Elle passe par l'apposition du marquage CE, signe d'un respect des
législations techniques européennes. Ce marquage est obligatoire
pour tous les produits couverts par un nouveau cadre législatif
européen. Ils font l'objet d'un contrôle de conformité aux
exigences essentielles des textes européens pour pouvoir jouir du
principe de liberté de circulation garanti au sein de l'Union.

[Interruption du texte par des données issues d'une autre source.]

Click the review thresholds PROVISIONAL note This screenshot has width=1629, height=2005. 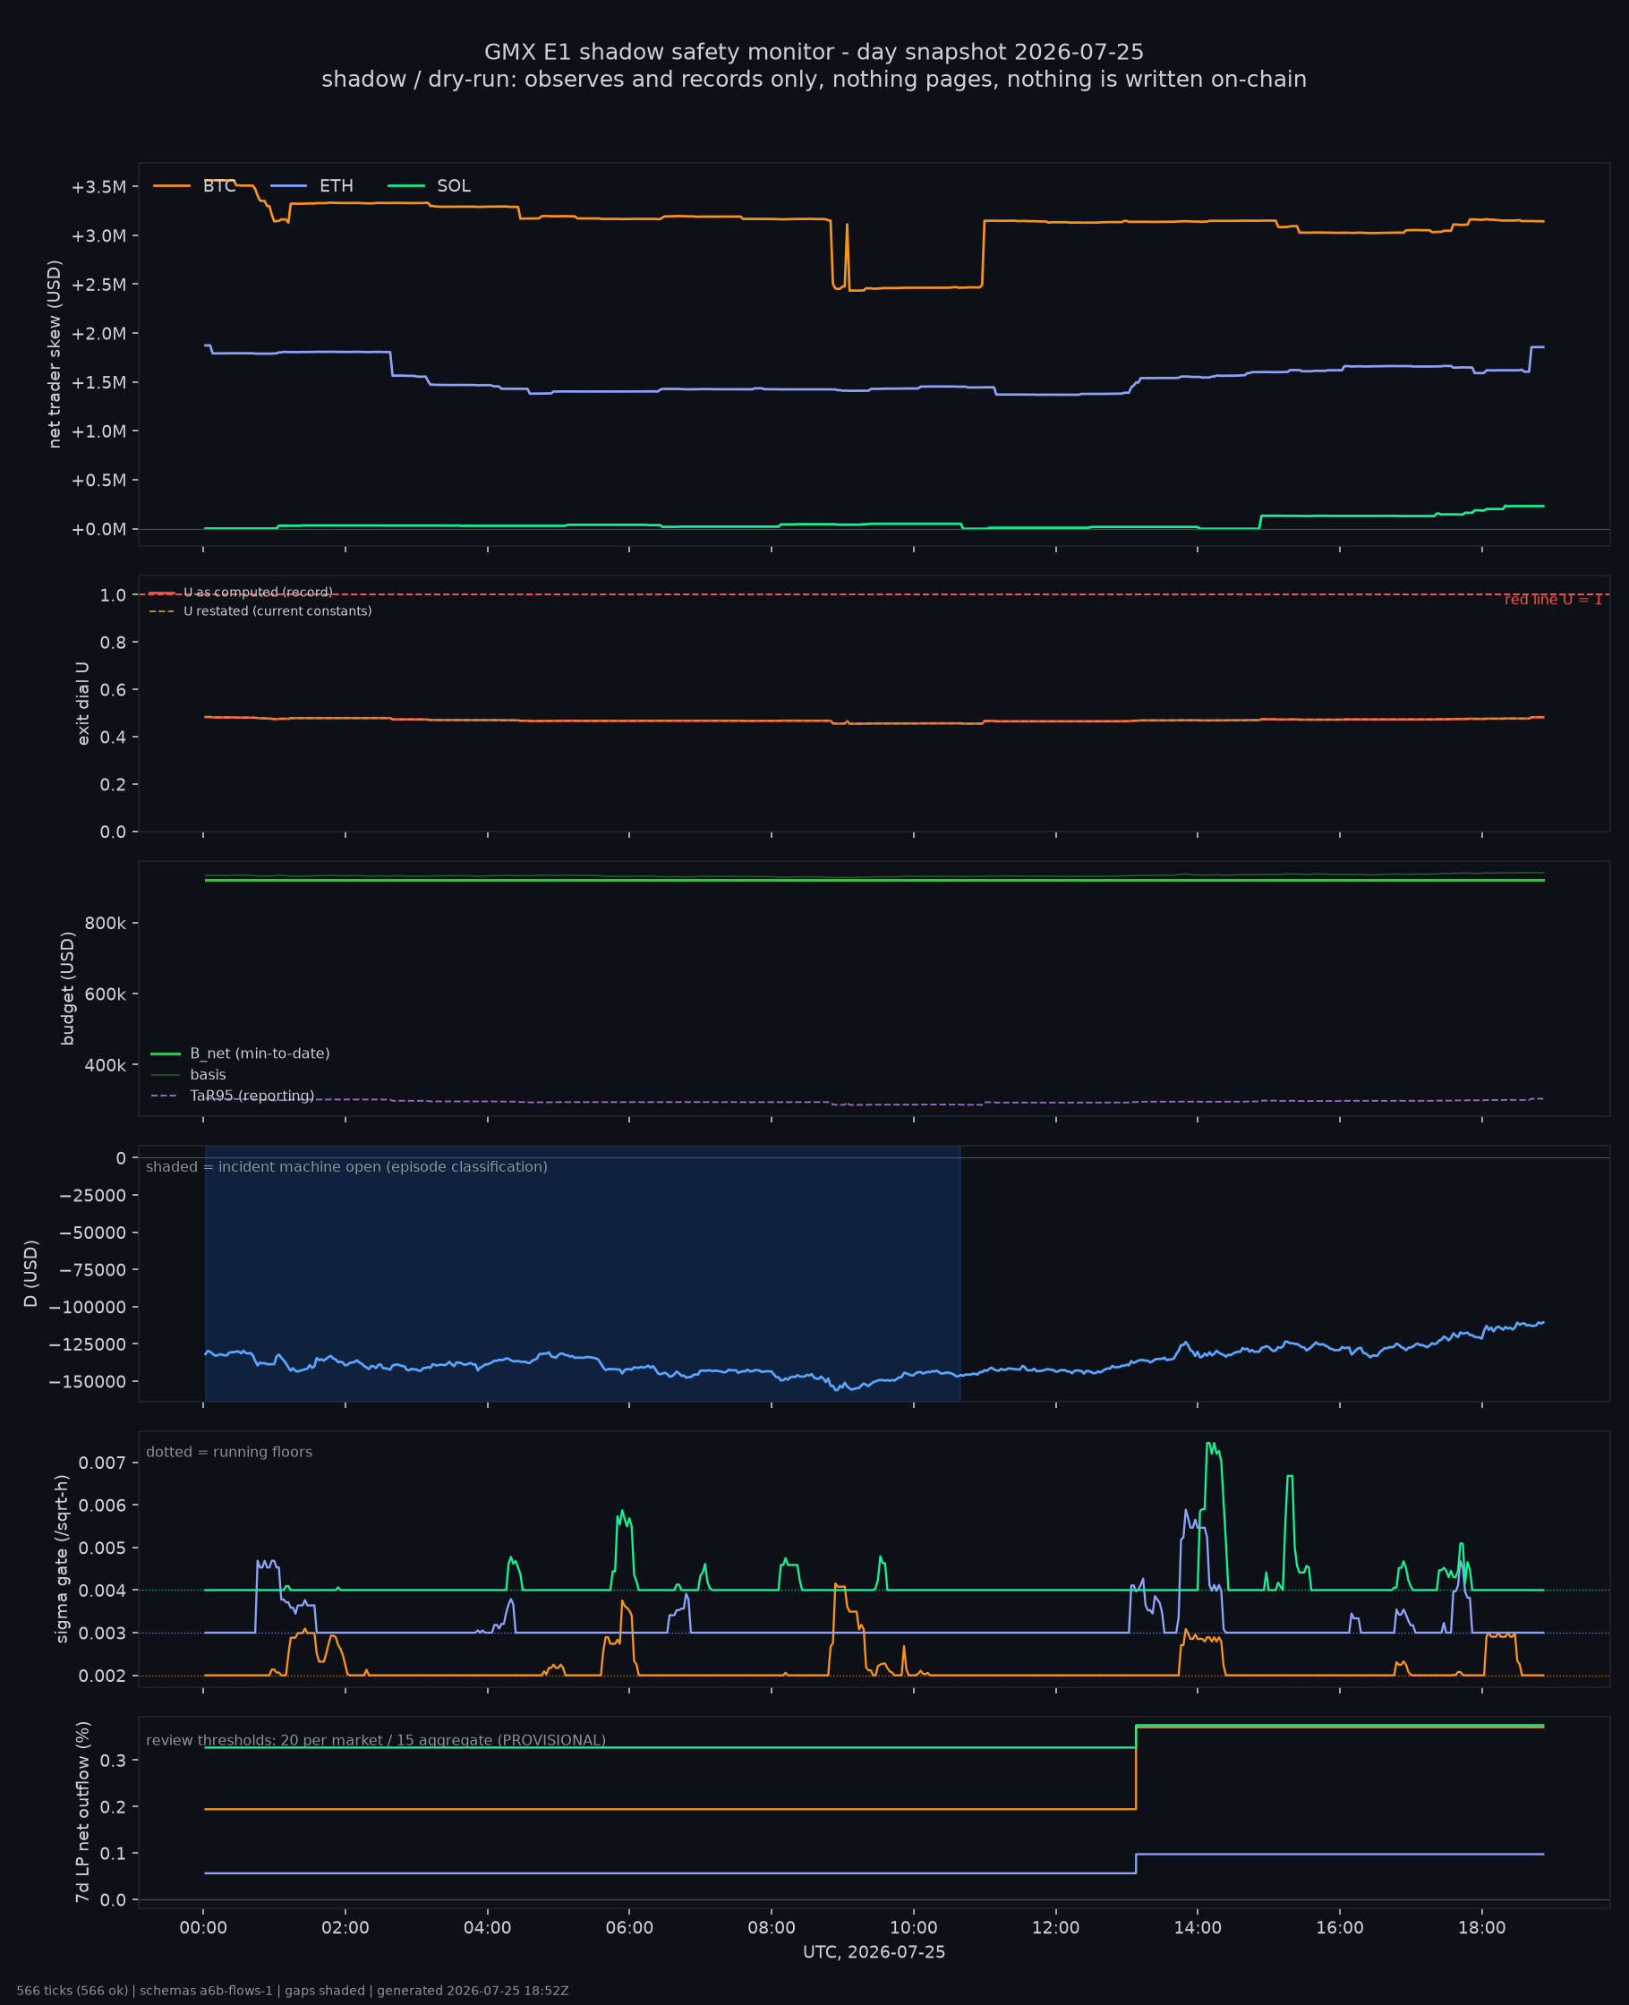(376, 1740)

Ainsi, l'articulation avec le RGPD est un
élément essentiel qui permet d'affirmer l'approche
réglementaire européenne de l'intelligence artificielle
envisagée par la proposition de la Commission. Cette prise en compte ne
doit pas être négligée par la Commission car elle permet
d'élargir le spectre de la protection communautaire des données
personnelles à l'intelligence artificielle, renforçant de facto
le cadre juridique qui les entoure, propre aux exigences de l'Union. Ainsi, par
la garantie d'une sécurité juridique, la conformité des
bases législatives facilite l'investissement et l'essor de l'innovation
de l'intelligence artificielle à travers l'Union.
38
Ainsi, les critiques relatives à cette
réglementation se consacrent foncièrement à la protection
de cet encadrement. Cette sécurité recherchée repose sur
une analyse des dispositions de cette réglementation mais
également sur la mise en oeuvre institutionnelle et gouvernementale
rattachée à ce renforcement de la protection juridique.